LYNDEN, Wash. (AP) — A small museum in northwestern Washington says it won't be removing all of the weapons from its World War II exhibit, after all.
The Lynden Pioneer Museum had announced that because of concerns about the state's new law requiring background checks for gun transfers, it was returning the 11 rifles it had on loan to their owners before the law takes effect next month.
Director Troy Luginbill said he was worried that the nonprofit museum would otherwise have to pay for background checks before it returned the weapons.
But The Bellingham Herald reports (http://is.gd/pPFwN9 ) that after learning of the issue, the owners of a pawn shop in Bonney Lake offered to do any paperwork required to return the weapons.
"We're just one of the little guys, helping another little guy," said Melissa Denny, of Pistol Annie's Jewelry and Pawn. "I don't want them to lose their firearms."
A few of the owners told Luginbill that they don't want to undergo background checks to get their weapons back, so Luginbill is returning those guns by Dec. 3. But he said the museum should be able to keep at least six of them on display.
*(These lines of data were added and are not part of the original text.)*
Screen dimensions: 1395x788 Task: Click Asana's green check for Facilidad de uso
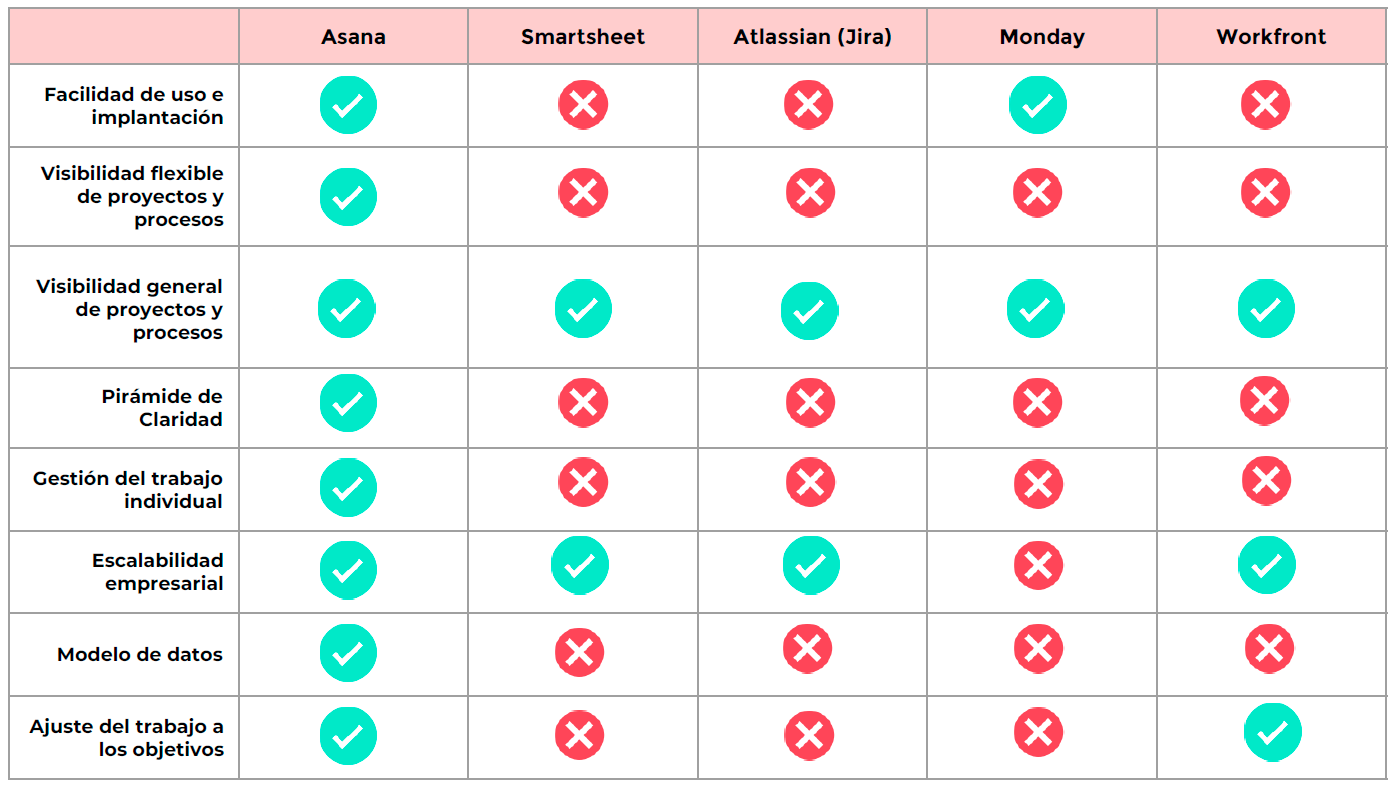pyautogui.click(x=348, y=105)
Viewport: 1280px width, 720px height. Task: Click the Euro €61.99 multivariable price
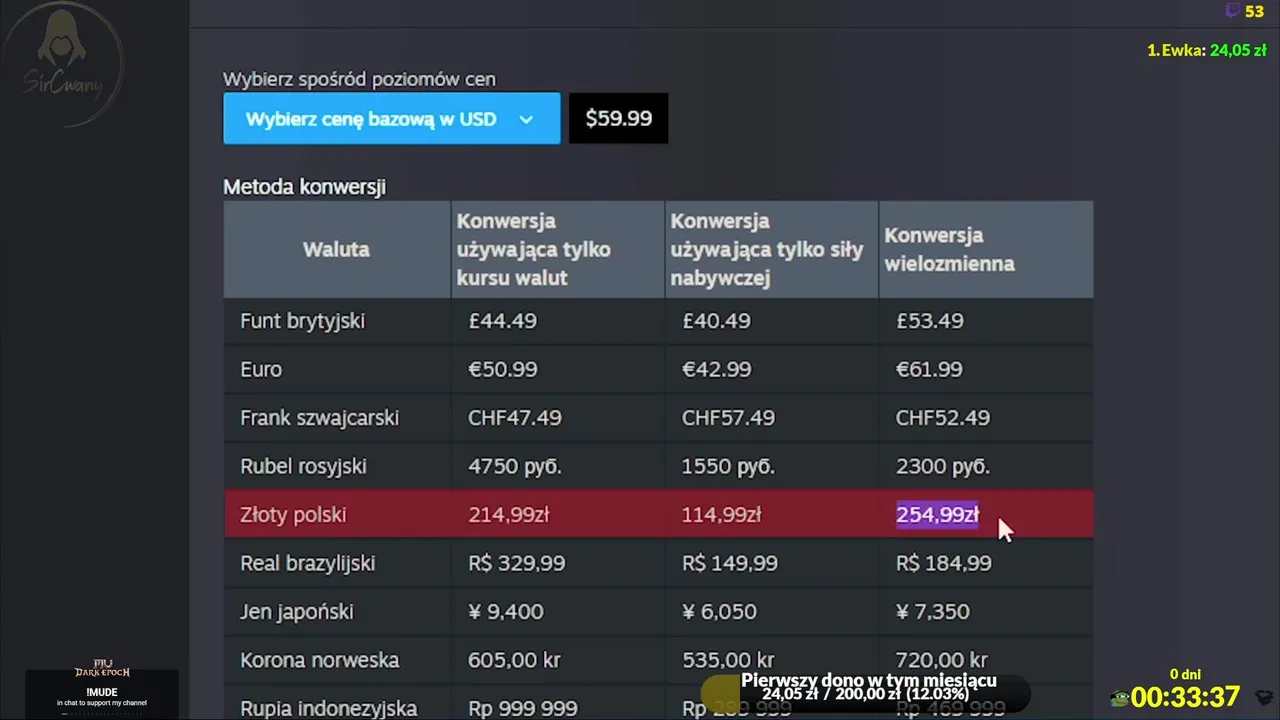[x=929, y=369]
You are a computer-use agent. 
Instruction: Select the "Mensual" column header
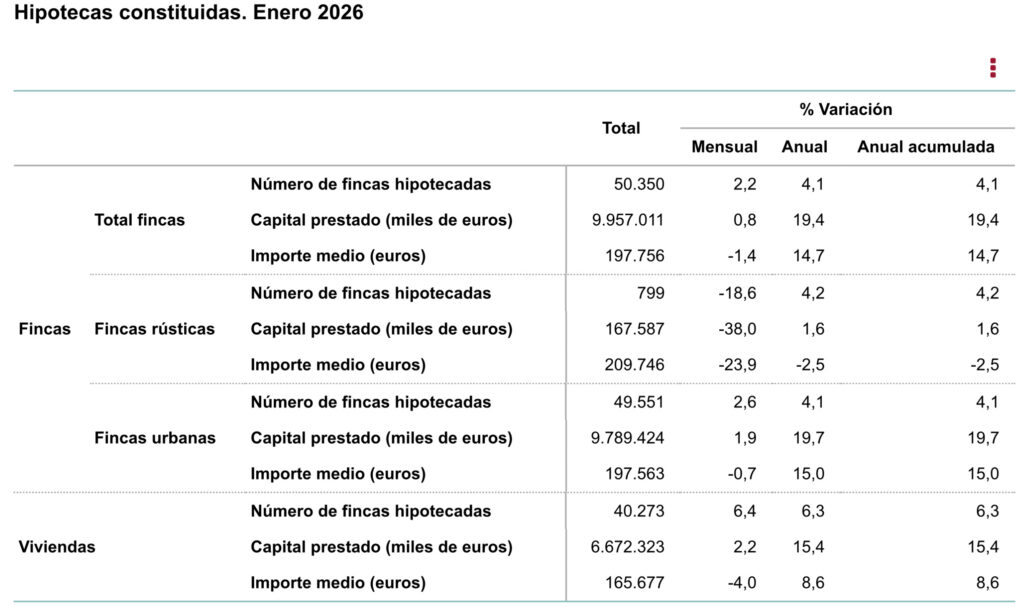tap(724, 147)
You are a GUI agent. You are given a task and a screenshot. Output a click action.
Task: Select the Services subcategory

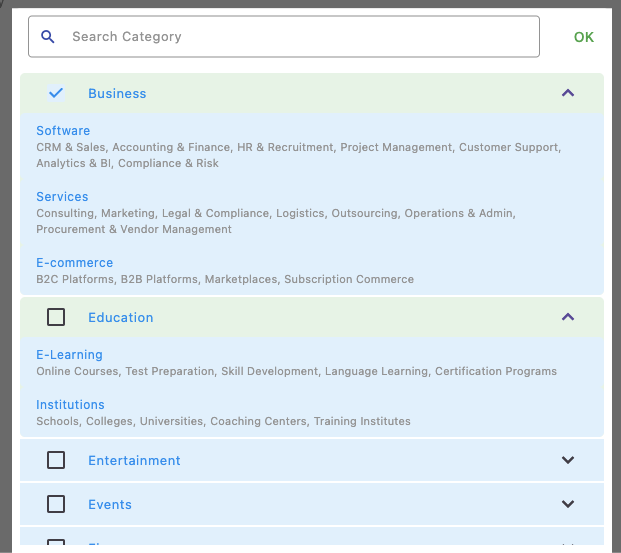point(62,197)
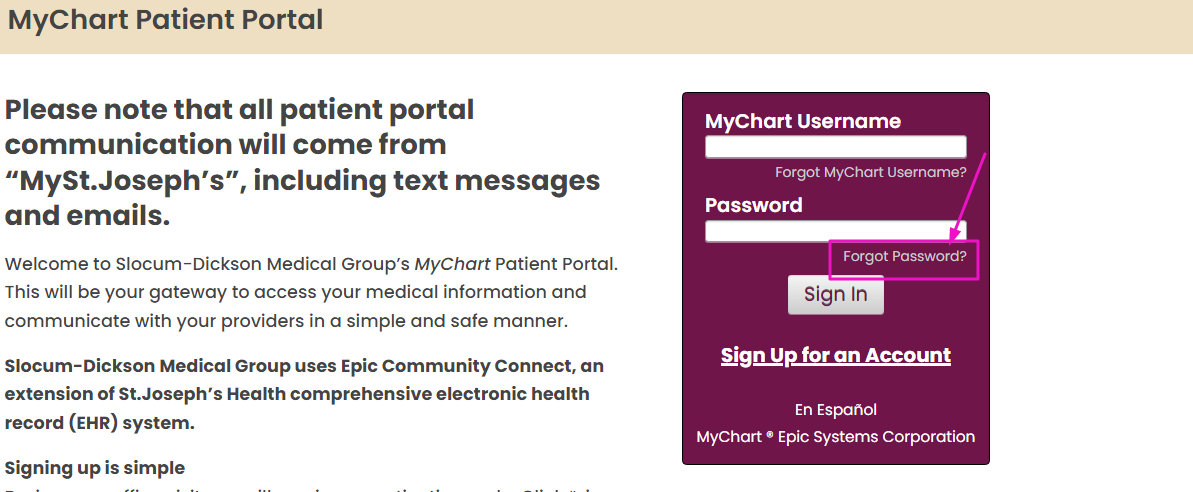The height and width of the screenshot is (492, 1193).
Task: Click the Password label above its field
Action: click(x=753, y=205)
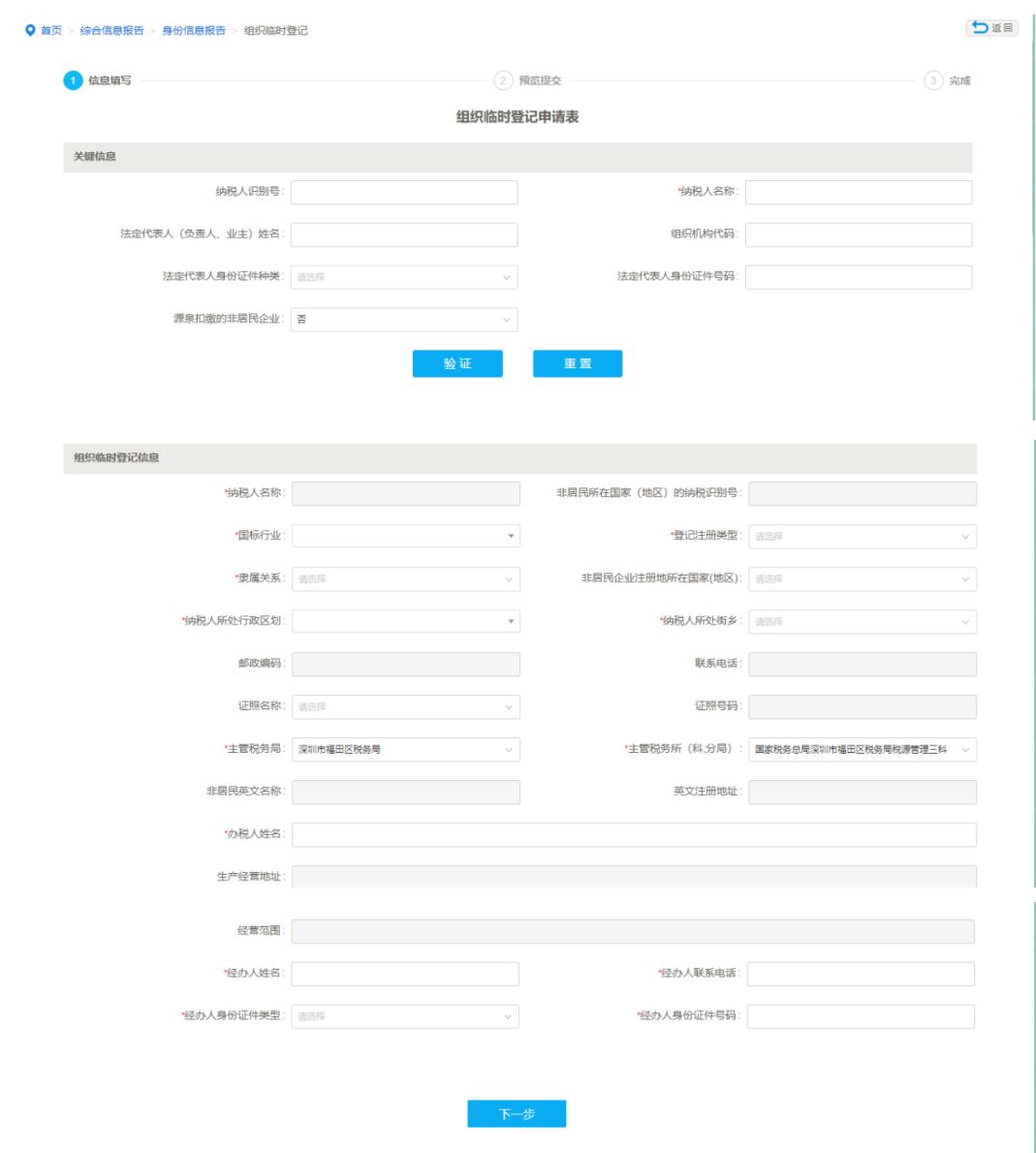Image resolution: width=1036 pixels, height=1153 pixels.
Task: Click step 1 信息填写 circle icon
Action: [x=72, y=80]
Luginbill is giving the owners until Monday to decide whether they want their guns to remain in the exhibit, called "Over the Beach: The WWII Pacific Theater."
The law, passed by voters this month as Initiative 594, was intended to close a loophole in the state's background-check system. It requires background checks on all gun sales and transfers, including private transactions and many loans and gifts, with exceptions for transfers between family members.
The law also exempts antiques, but the museum's rifles are too new to qualify. The definition includes only weapons produced before 1898.